20151126200004.080|20151126200007.120|CC1|dissolver a assembleia, chefe de Estado fez questão ainda

20151126200007.160|20151126200010.120|CC1|sublinhar que as dúvidas em relação a

20151126200010.160|20151126200013.360|CC1|durabilidade novo Governo. Ainda não foram dissipadas.

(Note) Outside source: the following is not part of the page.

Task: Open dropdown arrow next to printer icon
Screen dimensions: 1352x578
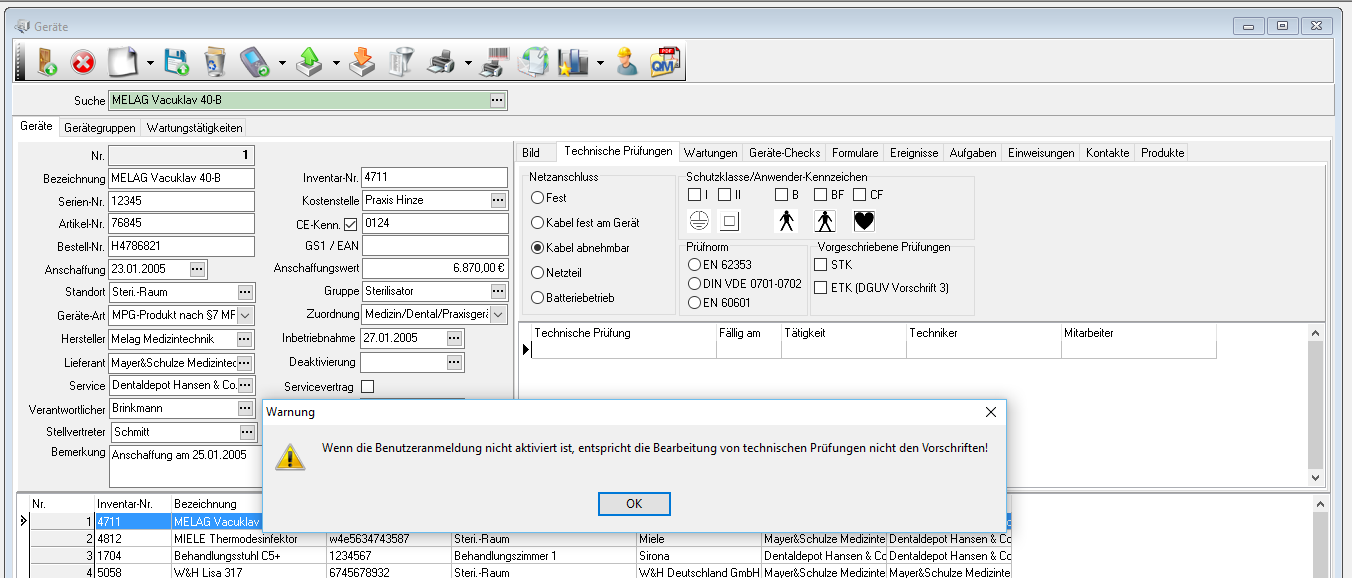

20151126200014.600|20151126200017.760|CC1|Trouxe a promessa que todos os presidentes fazem aos governos

20151126200017.800|20151126200021.000|CC1|que acabam de chegar. Lealdade

20151126200021.040|20151126200024.120|CC1|institucional, mas trouxe também

20151126200024.160|20151126200027.240|CC1|um aviso. Não abdica.

The on-screen text provides a valuable complement to the captions. It can be used to search for specific content, as is done by the Edge2 search engine, and it can be used computationally, for instance to determine topic boundaries.